# Travelling longhaul with Neupogen - how do I keep cool?



## Jaymay (Jul 20, 2011)

Hi.  I'm travelling long-haul for FET and need to take my Neupogen.  I brought it back home from the pharmacy in a cool bag with a couple of ice packs which was ideal.  I explained my travel plans to the pharmacist and he sold me a Frio pouch, used for keeping Insulin cool and said it would be fine to use.  I've just read the leaflet and it says it keeps contents cool within temperatures of 18-26 degrees C.  Is this too warm for Neupogen?  Can I use this pouch or should I stick with the cool bag (not ideal for flying).  Last thing I want is for the Neupogen to spoil.  I'll be away from a fridge for approx 14 hours.  What should I do?  Thank you.


----------



## Mistletoe (Holly) (Jan 1, 2007)

I think your cool bag would be fine as long as the temperatures are not sky high and you can get them back into a fridge and used up fairly soon. 
You could also ask the flight if they would store them in the fridge on the plane for you during the flight?

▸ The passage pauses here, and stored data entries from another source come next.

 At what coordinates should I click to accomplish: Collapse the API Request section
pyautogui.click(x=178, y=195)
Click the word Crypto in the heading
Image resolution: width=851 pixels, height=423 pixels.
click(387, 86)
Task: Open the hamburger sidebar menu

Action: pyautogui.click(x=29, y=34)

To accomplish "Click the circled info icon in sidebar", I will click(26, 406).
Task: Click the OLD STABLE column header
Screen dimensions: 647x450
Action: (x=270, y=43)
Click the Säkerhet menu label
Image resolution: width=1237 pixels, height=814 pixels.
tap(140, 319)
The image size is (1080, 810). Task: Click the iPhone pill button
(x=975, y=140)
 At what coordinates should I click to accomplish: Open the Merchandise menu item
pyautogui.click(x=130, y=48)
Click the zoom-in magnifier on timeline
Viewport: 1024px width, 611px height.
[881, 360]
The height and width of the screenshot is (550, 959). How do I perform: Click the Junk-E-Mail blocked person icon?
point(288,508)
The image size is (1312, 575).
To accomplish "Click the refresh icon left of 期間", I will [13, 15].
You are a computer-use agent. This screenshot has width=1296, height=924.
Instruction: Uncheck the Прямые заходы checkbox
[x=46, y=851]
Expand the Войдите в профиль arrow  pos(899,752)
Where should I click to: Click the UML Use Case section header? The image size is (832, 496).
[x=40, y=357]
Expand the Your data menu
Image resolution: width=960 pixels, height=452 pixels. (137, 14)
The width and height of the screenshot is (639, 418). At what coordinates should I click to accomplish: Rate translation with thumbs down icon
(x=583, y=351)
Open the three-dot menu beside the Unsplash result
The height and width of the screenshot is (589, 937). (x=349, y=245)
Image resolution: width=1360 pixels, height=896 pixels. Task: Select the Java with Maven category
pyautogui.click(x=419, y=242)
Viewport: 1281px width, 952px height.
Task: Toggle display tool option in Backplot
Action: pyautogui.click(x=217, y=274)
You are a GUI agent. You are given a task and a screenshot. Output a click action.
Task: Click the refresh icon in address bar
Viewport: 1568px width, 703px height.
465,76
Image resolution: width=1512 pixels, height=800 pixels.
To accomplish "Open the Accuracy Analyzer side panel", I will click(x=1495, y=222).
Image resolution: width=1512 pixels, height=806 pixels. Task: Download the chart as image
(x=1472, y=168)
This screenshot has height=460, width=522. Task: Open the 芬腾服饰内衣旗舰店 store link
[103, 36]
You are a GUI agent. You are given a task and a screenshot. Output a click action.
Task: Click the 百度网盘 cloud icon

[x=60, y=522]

Here is what the Uk medicines information fridge database says and this is what we would do with the drugs in hospital if someone left them out of the fridge.

''When protected from light, products are stable for a single period of exposure of up to 5 days at temperatures up to 30°C. Product should be put back in the fridge and used as soon as possible. The manufacturer has no data on stability if the product has been exposed to BOTH light and temperatures above 8°C. A single accidental exposure to freezing temperatures (-20°C) for up to 24 hours does not affect the stability of Neupogen. The frozen pre-filled syringes/vials can be thawed in the refrigerator and used soon as possible. If exposure has been greater than 24 hours or frozen more than once, then Neupogen should NOT be used.''


----------



## Jaymay (Jul 20, 2011)

Thank you so much Mistletoe.


----------